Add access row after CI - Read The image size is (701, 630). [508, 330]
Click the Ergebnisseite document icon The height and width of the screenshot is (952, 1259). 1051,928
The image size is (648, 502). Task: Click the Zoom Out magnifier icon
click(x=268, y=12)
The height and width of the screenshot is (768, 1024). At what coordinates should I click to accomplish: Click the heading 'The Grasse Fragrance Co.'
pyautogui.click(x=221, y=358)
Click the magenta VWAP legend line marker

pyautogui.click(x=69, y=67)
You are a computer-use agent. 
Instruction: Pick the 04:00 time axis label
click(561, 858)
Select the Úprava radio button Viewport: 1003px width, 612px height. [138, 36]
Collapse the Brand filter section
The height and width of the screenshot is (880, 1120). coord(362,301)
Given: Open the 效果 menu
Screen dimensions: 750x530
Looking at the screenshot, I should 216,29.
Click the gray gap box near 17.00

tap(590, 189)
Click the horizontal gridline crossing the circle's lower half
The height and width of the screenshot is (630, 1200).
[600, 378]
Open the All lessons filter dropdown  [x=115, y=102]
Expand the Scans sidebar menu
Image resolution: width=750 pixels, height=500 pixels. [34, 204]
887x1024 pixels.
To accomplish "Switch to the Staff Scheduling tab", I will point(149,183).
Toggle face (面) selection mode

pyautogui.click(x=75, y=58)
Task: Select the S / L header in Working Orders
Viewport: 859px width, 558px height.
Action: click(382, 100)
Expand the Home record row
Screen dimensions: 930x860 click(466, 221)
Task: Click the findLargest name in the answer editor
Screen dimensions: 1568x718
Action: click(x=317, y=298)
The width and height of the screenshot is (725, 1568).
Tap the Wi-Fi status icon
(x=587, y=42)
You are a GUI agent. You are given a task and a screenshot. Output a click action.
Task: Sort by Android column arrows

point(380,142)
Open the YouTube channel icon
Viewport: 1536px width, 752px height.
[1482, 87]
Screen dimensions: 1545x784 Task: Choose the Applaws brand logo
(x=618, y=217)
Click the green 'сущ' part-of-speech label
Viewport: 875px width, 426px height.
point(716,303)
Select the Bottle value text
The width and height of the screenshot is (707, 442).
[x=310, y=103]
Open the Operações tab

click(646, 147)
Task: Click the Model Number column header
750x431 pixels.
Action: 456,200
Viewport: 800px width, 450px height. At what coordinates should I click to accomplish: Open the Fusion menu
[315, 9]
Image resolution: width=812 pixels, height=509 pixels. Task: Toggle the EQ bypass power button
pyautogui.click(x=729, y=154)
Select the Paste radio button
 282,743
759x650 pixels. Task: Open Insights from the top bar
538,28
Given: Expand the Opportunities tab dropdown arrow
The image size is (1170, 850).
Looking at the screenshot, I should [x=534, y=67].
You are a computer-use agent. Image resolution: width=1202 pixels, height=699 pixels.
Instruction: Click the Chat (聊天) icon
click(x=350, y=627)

---------------

= Exercise aim =
Write the entries above out again, unchanged and complete.

= Exercise solution =
Add access row after CI - Read The image size is (701, 630). [508, 330]
Click the Ergebnisseite document icon The height and width of the screenshot is (952, 1259). 1051,928
The image size is (648, 502). Task: Click the Zoom Out magnifier icon
click(x=268, y=12)
The height and width of the screenshot is (768, 1024). At what coordinates should I click to accomplish: Click the heading 'The Grasse Fragrance Co.'
pyautogui.click(x=221, y=358)
Click the magenta VWAP legend line marker

pyautogui.click(x=69, y=67)
You are a computer-use agent. 
Instruction: Pick the 04:00 time axis label
click(561, 858)
Select the Úprava radio button Viewport: 1003px width, 612px height. [138, 36]
Collapse the Brand filter section
The height and width of the screenshot is (880, 1120). coord(362,301)
Given: Open the 效果 menu
Screen dimensions: 750x530
Looking at the screenshot, I should 216,29.
Click the gray gap box near 17.00

tap(590, 189)
Click the horizontal gridline crossing the circle's lower half
The height and width of the screenshot is (630, 1200).
[600, 378]
Open the All lessons filter dropdown  [x=115, y=102]
Expand the Scans sidebar menu
Image resolution: width=750 pixels, height=500 pixels. [34, 204]
887x1024 pixels.
To accomplish "Switch to the Staff Scheduling tab", I will point(149,183).
Toggle face (面) selection mode

pyautogui.click(x=75, y=58)
Task: Select the S / L header in Working Orders
Viewport: 859px width, 558px height.
Action: click(382, 100)
Expand the Home record row
Screen dimensions: 930x860 click(466, 221)
Task: Click the findLargest name in the answer editor
Screen dimensions: 1568x718
Action: click(x=317, y=298)
The width and height of the screenshot is (725, 1568).
Tap the Wi-Fi status icon
(x=587, y=42)
You are a GUI agent. You are given a task and a screenshot. Output a click action.
Task: Sort by Android column arrows

point(380,142)
Open the YouTube channel icon
Viewport: 1536px width, 752px height.
[1482, 87]
Screen dimensions: 1545x784 Task: Choose the Applaws brand logo
(x=618, y=217)
Click the green 'сущ' part-of-speech label
Viewport: 875px width, 426px height.
point(716,303)
Select the Bottle value text
The width and height of the screenshot is (707, 442).
[x=310, y=103]
Open the Operações tab

click(646, 147)
Task: Click the Model Number column header
750x431 pixels.
Action: 456,200
Viewport: 800px width, 450px height. At what coordinates should I click to accomplish: Open the Fusion menu
[315, 9]
Image resolution: width=812 pixels, height=509 pixels. Task: Toggle the EQ bypass power button
pyautogui.click(x=729, y=154)
Select the Paste radio button
 282,743
759x650 pixels. Task: Open Insights from the top bar
538,28
Given: Expand the Opportunities tab dropdown arrow
The image size is (1170, 850).
Looking at the screenshot, I should [x=534, y=67].
You are a computer-use agent. Image resolution: width=1202 pixels, height=699 pixels.
Instruction: Click the Chat (聊天) icon
click(x=350, y=627)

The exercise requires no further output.